The train ride from Rome to Naples is only a couple of hours, but on the way I developed a headache and fever. This was in July, by the way, when a fever is not necessary in Naples. Which was hot. And smelly. And hot. And did I mention hot?

The archeological museum is, theoretically, a ten minute walk from the train station. After about forty minutes of wandering, I realized that I was not merely walking very slowly, or in some space-time warp, because of my fever; rather, I was lost. Really, really, lost, it seems, since a municipal policeman just laughed when I asked where the museum was. And then refused to talk to me about directions until we had covered the crucial subjects of:

  • Was my bracelet made of gold? If so, why was I wearing it? Didn’t I know that thieves riding motorbikes would rip it off of my arm and speed away, perhaps severing my hand if not my entire arm in the process?
  • Then, once I took off the bracelet and put it in my bag: why was I in Naples? A student? How nice. Studying what? Where did I come from?
  • Then, once he found out that I spoke English, I obviously needed to talk to his partner, who had been a busboy in Brooklyn!

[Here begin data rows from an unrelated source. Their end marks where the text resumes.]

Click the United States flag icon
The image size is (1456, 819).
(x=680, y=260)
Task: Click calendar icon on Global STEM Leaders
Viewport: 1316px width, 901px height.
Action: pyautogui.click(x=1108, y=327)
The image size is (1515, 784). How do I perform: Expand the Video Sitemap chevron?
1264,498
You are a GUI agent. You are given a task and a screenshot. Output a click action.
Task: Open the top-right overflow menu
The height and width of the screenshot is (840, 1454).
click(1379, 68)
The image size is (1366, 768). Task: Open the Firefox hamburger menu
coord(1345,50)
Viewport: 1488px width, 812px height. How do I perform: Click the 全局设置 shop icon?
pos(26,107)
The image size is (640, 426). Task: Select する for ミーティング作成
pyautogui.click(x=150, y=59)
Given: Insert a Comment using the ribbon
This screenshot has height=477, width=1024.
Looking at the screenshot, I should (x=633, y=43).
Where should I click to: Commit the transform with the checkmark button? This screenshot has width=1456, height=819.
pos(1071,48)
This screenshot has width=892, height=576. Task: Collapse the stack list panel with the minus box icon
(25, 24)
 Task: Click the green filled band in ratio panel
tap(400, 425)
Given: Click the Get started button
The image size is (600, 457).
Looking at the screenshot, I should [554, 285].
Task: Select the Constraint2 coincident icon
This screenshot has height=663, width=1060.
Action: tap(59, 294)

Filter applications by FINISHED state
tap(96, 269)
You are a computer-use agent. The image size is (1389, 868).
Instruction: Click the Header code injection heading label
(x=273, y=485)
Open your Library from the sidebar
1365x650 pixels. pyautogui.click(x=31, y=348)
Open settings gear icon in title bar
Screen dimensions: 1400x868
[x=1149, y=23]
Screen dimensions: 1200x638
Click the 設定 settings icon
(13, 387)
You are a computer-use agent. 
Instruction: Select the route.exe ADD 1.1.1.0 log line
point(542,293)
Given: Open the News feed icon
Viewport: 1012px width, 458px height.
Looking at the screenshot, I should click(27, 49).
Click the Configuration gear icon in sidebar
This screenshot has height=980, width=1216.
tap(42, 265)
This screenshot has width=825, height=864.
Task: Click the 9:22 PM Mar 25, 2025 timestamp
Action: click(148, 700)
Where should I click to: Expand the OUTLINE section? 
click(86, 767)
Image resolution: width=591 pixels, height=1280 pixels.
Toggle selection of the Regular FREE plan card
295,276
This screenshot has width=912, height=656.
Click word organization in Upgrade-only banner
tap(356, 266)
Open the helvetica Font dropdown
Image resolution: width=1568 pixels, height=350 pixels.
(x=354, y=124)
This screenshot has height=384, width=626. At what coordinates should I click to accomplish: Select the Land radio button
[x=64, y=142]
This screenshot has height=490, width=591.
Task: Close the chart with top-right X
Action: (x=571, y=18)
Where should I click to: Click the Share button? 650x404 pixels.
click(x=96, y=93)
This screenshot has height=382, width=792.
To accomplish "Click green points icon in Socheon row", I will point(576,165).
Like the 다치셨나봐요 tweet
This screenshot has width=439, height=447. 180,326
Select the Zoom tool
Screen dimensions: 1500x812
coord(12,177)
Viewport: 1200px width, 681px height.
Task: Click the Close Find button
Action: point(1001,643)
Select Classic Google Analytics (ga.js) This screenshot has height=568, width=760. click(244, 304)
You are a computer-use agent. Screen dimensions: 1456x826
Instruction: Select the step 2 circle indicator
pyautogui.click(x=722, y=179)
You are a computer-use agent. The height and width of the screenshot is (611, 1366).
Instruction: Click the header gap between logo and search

So the partner and I have the entire conversation over again, in English – complete with the part about the danger of thieves, since he’s heard of my bracelet follies.

Finally: directions. The English speaker has no idea where the museum is, so it’s back to Italian. I have wandered so far that I’m beyond the zone shown on the map I have. They both start making the Italian hand gesture that means “go that way… a really, really long way that way” back in the direction from which I’ve come. I manage to make it a few hundred feet back that way before I start to cry. And cry. And cry. At least it gave me something to do for the forty minute walk back to where I started. I consoled myself with pizza, and then finally made it to the museum.

Fevered, exhausted, but finally ready to take in the wonders of Pompeii (which one of my professors calls “the Roman Hoboken”), I dragged myself to the museum doors… only to find that the Naples archeological museum, while joyfully open to the public on Mondays, is most definitely closed on Tuesdays. I.e., the day I was standing there. Sigh.

So, lesson learned: be prepared for the closed museum. I recommend pizza as a consolation device.